# ACTIVITIES
• 1. In the Leong Hup article, condense the paragraph beginning "AmInvestment Research also forecasts" into one shorter sentence that keeps its main facts.
• 2. Reproduce the Leong Hup article word for word, starting with "The poultry player" and going on through "closures across Malaysia.".

# GIVEN TEXT
__________

PETALING JAYA: Leong Hup International Bhd (LHI) is expected to show a stronger, more consistent set of results in the coming quarters, despite the movement control order (MCO) 3.0.
The poultry player has posted underwhelming earnings since its listing in May 2019.
This was largely due to a downswing in local broiler (chickens raised for meat) and day-old-chick (DOC) average selling prices (ASP) at the time of listing, before being further hit by the effects of the Covid-19 pandemic, said AmInvestment Research.
However, the research unit has increased its financial year 2021 (FY21), FY22 and FY23 net profit forecasts for LHI by 14%, 20% and 18% respectively
AmInvestment Research explained that this was because local broiler and DOC supply imbalances have largely been corrected.
“Farms have adjusted their supply for the MCO-induced weakened demand. Broiler supply can be adjusted quickly given its production cycle of 35 to 37 days. Also, during this time, demand and high feed costs impacted small-scale farms most significantly, leading to mass closures across Malaysia.
“Larger-cap companies, however, are able to maintain their operations, ” said the research unit.
As a result, broiler ASP is seeing an even stronger recovery in FY21, peaking at RM5.99 in April 2021 for Ramadan, though these have begun to normalise.
AmInvestment Research also forecasts a recovery in local table egg prices in the second half, as Singapore resumes its import of local eggs and as the supply lag adjusts.

__________

[Saved data entries]
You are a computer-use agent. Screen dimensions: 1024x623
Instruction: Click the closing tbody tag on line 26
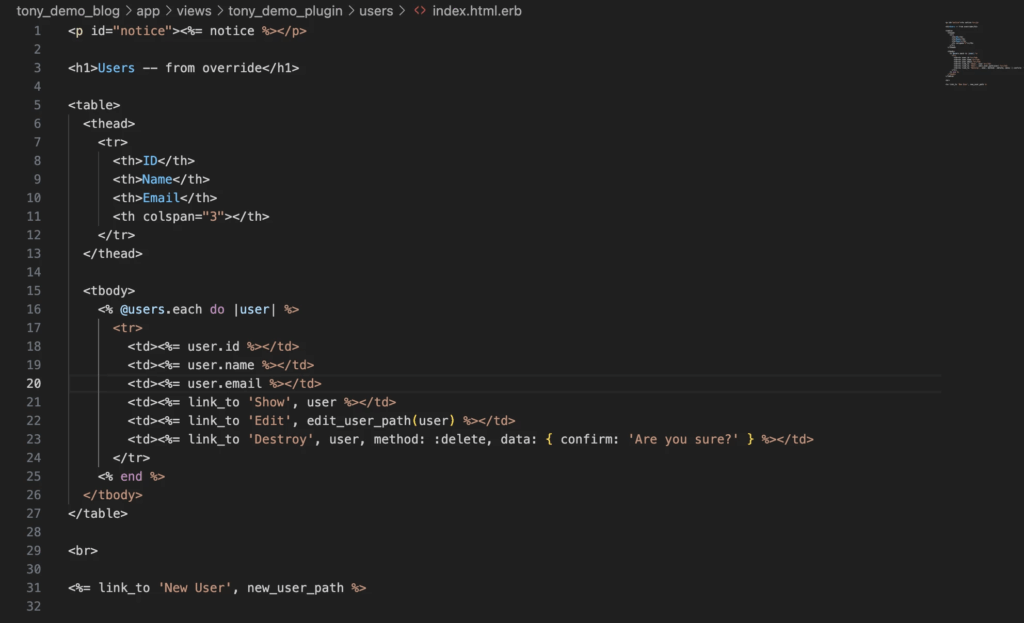pos(112,495)
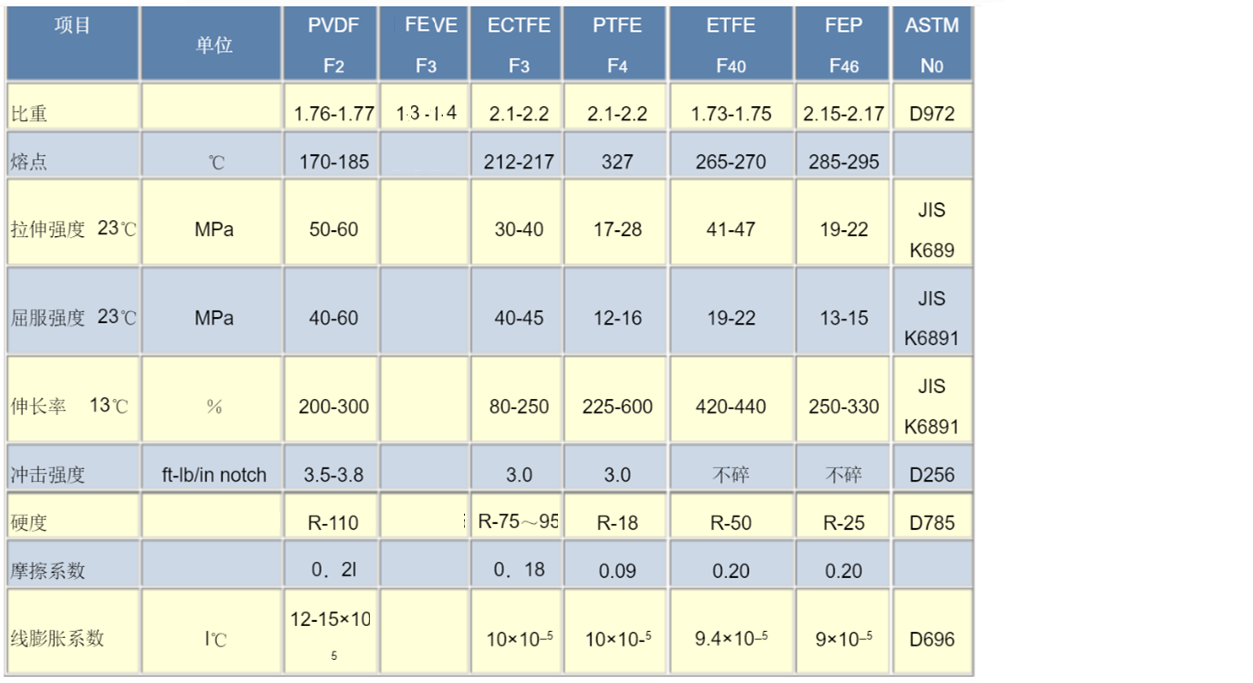Select the 比重 row label
This screenshot has height=683, width=1253.
tap(30, 113)
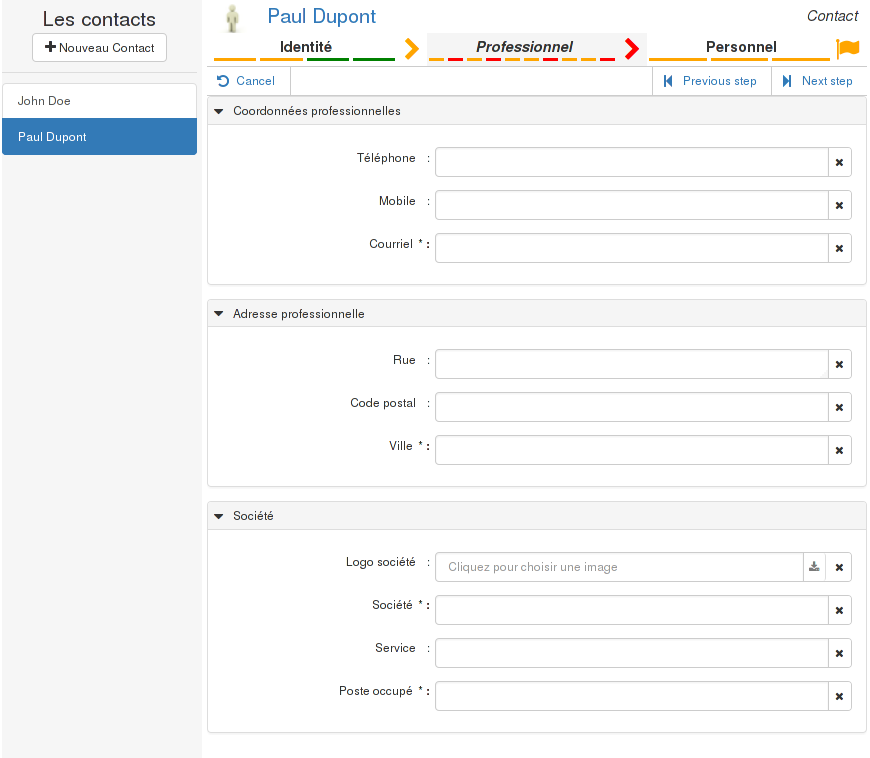Select John Doe in the contacts list
The image size is (870, 758).
click(99, 101)
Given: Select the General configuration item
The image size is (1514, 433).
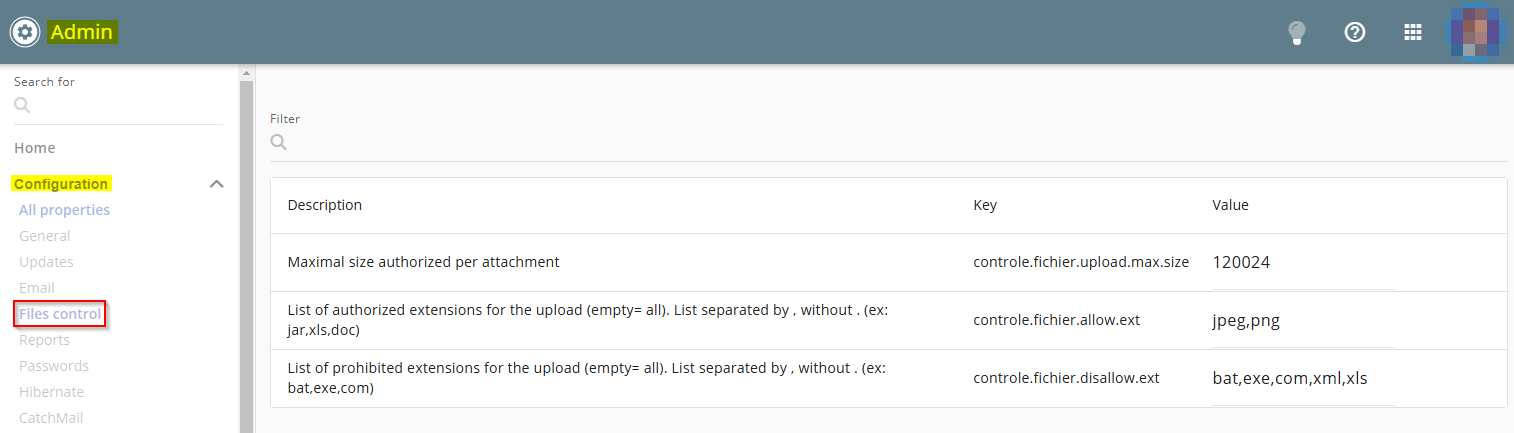Looking at the screenshot, I should [x=45, y=236].
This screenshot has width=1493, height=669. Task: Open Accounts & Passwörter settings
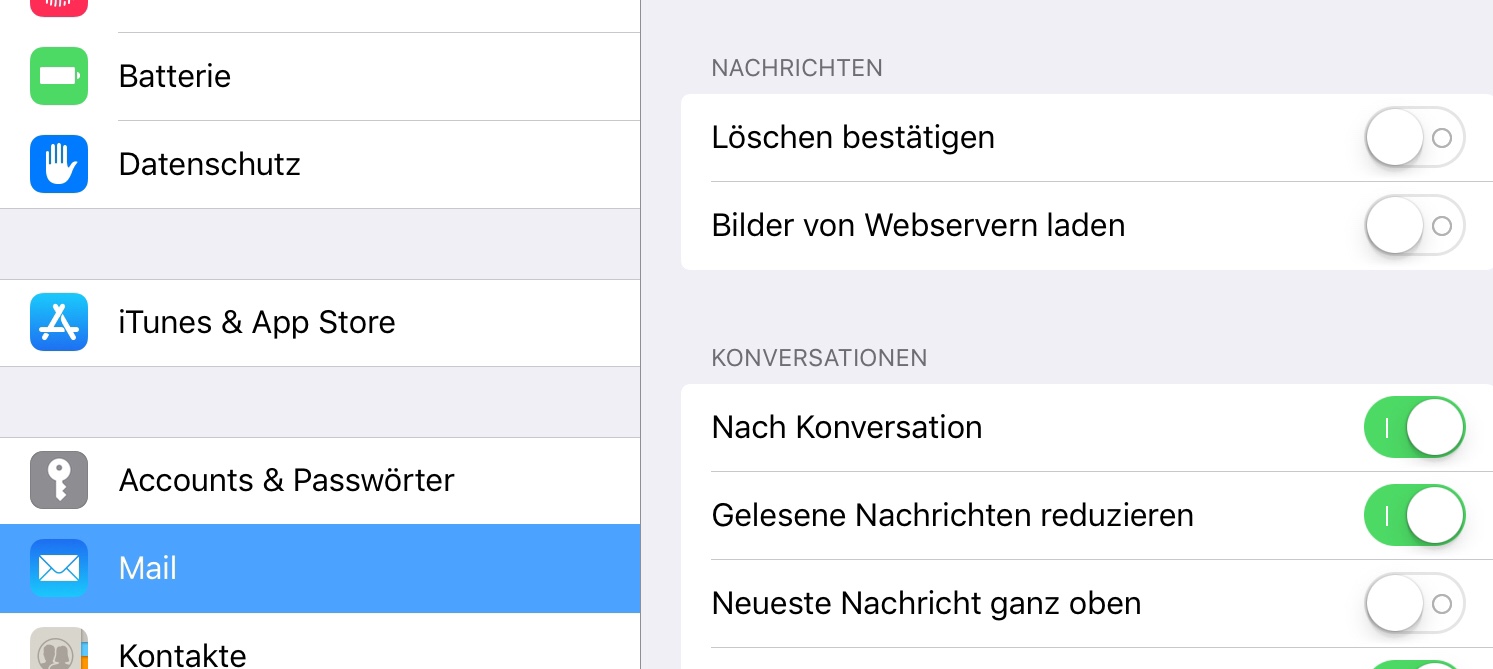pyautogui.click(x=286, y=480)
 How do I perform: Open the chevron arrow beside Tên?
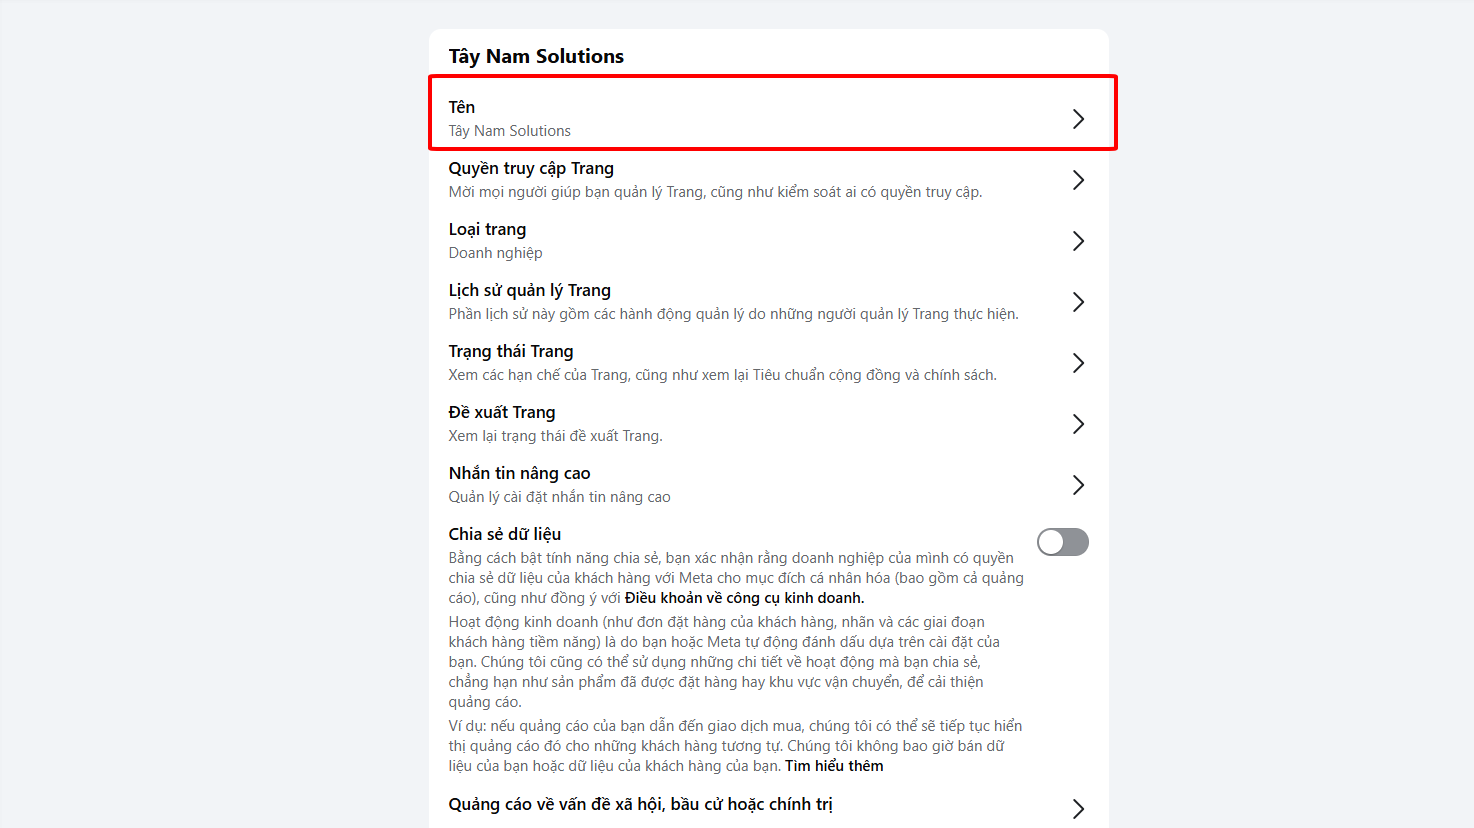(1078, 119)
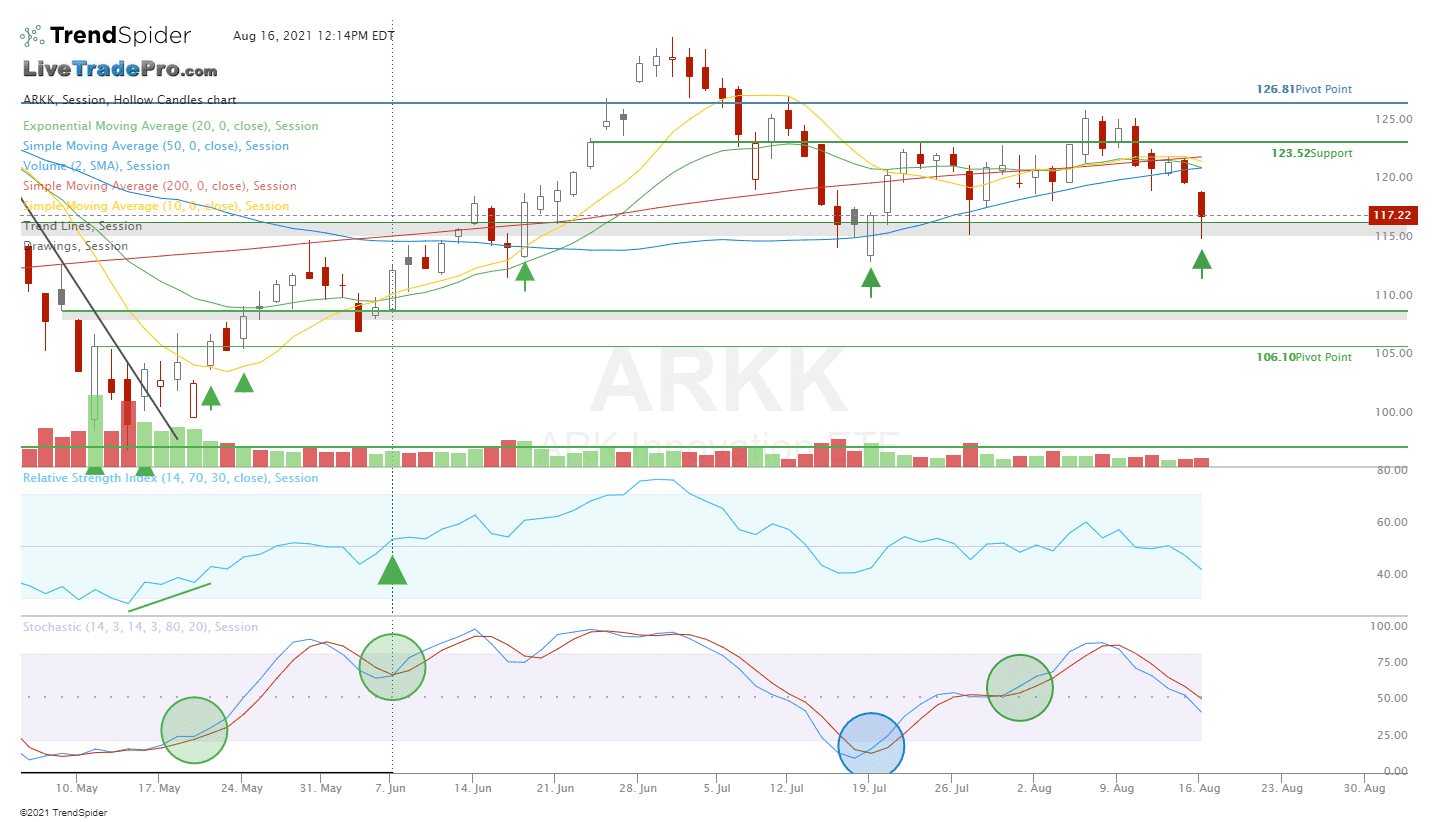Select the green circled crossover near May 17 on Stochastic
This screenshot has width=1438, height=822.
point(194,731)
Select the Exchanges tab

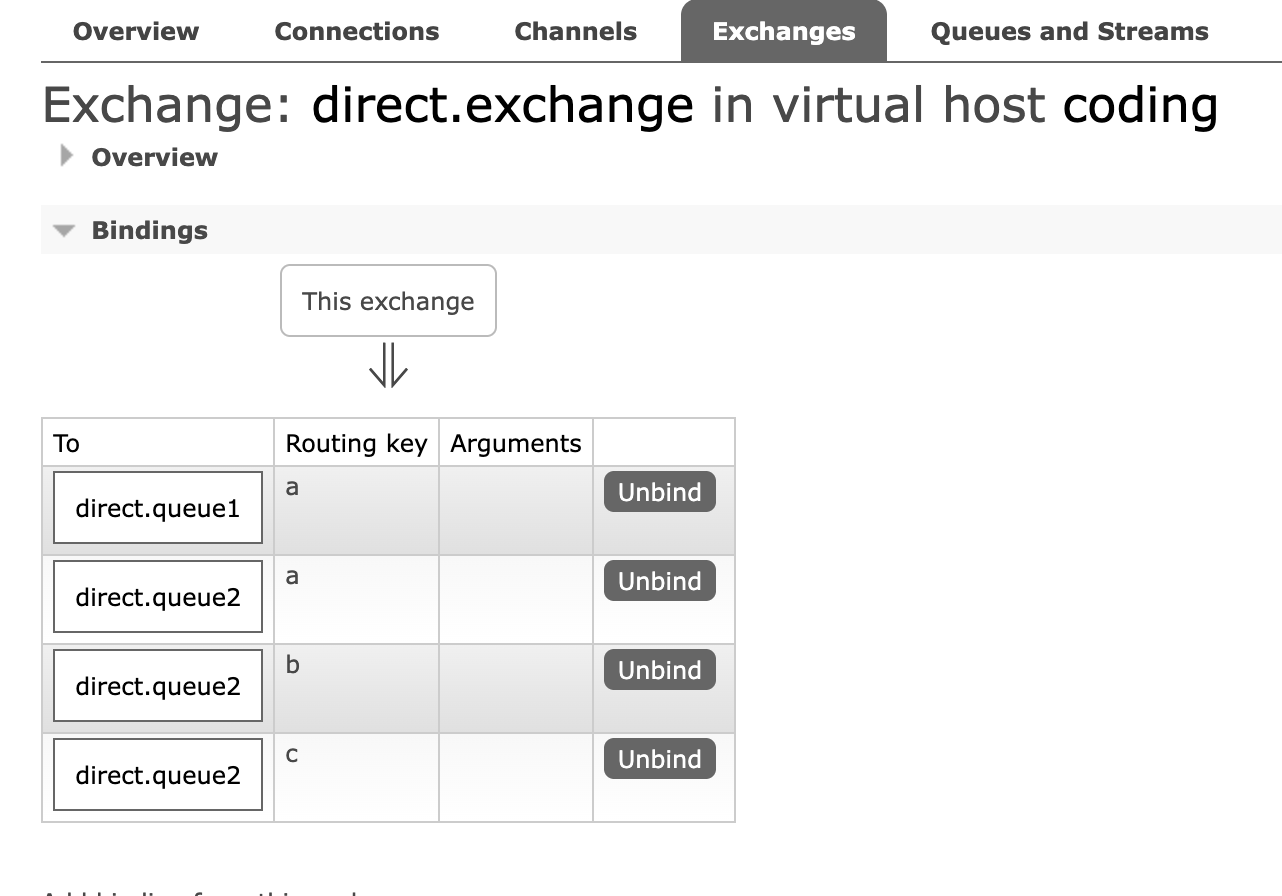(784, 32)
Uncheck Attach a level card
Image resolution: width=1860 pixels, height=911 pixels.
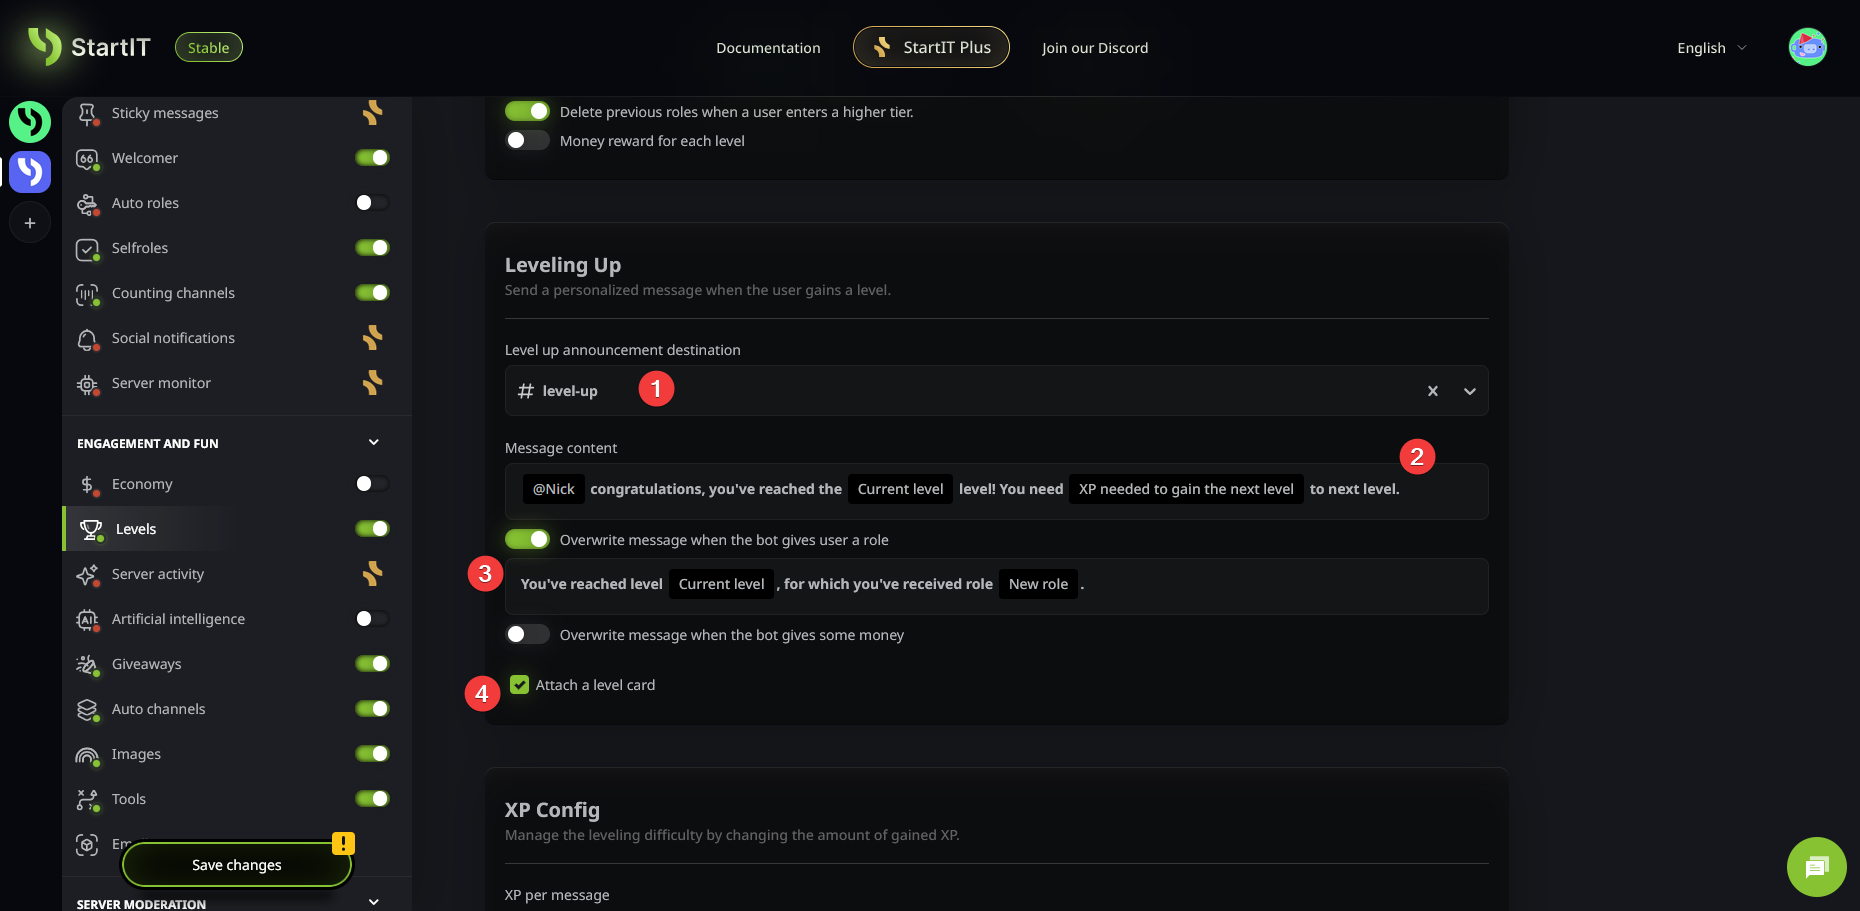pos(519,685)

__________

# ANSWERS PROVIDED
• 1. AmInvestment Research expects local table egg prices to recover in the second half as Singapore resumes importing local eggs and the supply lag adjusts.

• 2.
The poultry player has posted underwhelming earnings since its listing in May 2019.
This was largely due to a downswing in local broiler (chickens raised for meat) and day-old-chick (DOC) average selling prices (ASP) at the time of listing, before being further hit by the effects of the Covid-19 pandemic, said AmInvestment Research.
However, the research unit has increased its financial year 2021 (FY21), FY22 and FY23 net profit forecasts for LHI by 14%, 20% and 18% respectively
AmInvestment Research explained that this was because local broiler and DOC supply imbalances have largely been corrected.
“Farms have adjusted their supply for the MCO-induced weakened demand. Broiler supply can be adjusted quickly given its production cycle of 35 to 37 days. Also, during this time, demand and high feed costs impacted small-scale farms most significantly, leading to mass closures across Malaysia.